According to the local media outlet RBK, Russia’s Ministry of Finance has prepared a new version of Russia’s laws that introduce stringent measures regarding the usage of crypto wallets. The announcement follows an earlier attempt to prohibit crypto transactions in Russia. However, the report stated that this new amendment would come into force in January 2021. According to the new laws, crypto users in Russia have to report their wallet address and its transaction history to Russian tax authorities if the wallet turnover crosses 100,000 rubles ($1,300) in one year.
Crypto users might face prison time for up to three years for not complying.
If crypto users do not comply with the regulations, they might face imprisonment for up to three years, and in the case of crypto crimes, the new law would charge users with severe punishment. The law also addressed over-the-counter (OTC) cryptocurrency dealers who also have to report all transactions involving rubles and Russian IP addresses to the tax authorities, the report revealed. According to financial regulators, these latest regulations would help them curb illegal activities and offenses related to cryptocurrency, as officials claimed that digital currencies were most often used for tax evasion and money laundering.
Russia witnessed a surge in crypto adoption this year.
According to new research from the blockchain analytical company Chainalyisis, Ukraine and Russia lead in the crypto adoption worldwide.

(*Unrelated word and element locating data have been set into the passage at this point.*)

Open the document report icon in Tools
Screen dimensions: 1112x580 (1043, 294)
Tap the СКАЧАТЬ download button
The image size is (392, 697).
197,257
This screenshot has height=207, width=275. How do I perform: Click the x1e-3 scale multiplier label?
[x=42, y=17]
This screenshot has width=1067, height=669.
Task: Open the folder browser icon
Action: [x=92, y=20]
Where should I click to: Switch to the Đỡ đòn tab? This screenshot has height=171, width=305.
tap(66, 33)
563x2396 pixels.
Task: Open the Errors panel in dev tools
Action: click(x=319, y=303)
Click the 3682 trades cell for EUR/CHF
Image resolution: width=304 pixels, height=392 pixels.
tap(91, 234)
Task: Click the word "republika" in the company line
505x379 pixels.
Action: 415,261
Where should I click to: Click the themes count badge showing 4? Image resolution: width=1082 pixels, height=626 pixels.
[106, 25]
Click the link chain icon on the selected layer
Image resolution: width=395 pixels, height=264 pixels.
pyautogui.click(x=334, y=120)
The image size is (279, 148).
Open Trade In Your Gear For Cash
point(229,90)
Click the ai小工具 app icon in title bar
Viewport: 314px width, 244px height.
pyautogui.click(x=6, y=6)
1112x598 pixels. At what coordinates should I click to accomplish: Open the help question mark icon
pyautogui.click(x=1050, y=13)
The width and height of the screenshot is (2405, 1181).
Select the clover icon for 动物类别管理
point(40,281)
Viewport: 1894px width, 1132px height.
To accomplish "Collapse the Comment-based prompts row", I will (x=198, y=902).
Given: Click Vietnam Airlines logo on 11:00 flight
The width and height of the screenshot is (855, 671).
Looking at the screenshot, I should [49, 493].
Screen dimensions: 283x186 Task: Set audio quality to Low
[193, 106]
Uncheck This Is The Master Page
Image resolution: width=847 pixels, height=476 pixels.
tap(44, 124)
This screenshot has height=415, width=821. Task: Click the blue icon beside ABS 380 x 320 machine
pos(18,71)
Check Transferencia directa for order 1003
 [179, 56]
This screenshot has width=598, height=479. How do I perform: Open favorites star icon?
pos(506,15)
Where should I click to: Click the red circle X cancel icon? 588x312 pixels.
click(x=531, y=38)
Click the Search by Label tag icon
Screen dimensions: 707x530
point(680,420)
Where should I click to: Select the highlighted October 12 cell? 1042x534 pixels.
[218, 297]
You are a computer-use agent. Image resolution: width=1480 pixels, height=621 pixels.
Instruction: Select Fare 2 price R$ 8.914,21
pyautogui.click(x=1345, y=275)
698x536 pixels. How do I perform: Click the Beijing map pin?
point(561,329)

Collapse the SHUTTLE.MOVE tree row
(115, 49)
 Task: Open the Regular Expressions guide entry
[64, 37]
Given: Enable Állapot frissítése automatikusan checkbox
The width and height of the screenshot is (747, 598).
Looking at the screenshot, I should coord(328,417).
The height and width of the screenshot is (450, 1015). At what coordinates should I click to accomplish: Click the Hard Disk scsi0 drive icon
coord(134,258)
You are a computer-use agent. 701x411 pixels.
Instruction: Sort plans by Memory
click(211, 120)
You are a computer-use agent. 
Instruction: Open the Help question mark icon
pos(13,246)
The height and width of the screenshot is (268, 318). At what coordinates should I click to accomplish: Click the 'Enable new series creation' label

The Index looked at three on-chain metrics, including the total value of on-chain crypto transactions weighted by purchasing power per capita (PPP), the value of on-chain retail transfers weighted by PPP, and the number of on-chain crypto deposits weighted by the number of internet users.
As reported earlier, the previous draft bill on digital assets sought harsh punishment for facilitating crypto transactions in Russia, including prison time of up to seven years.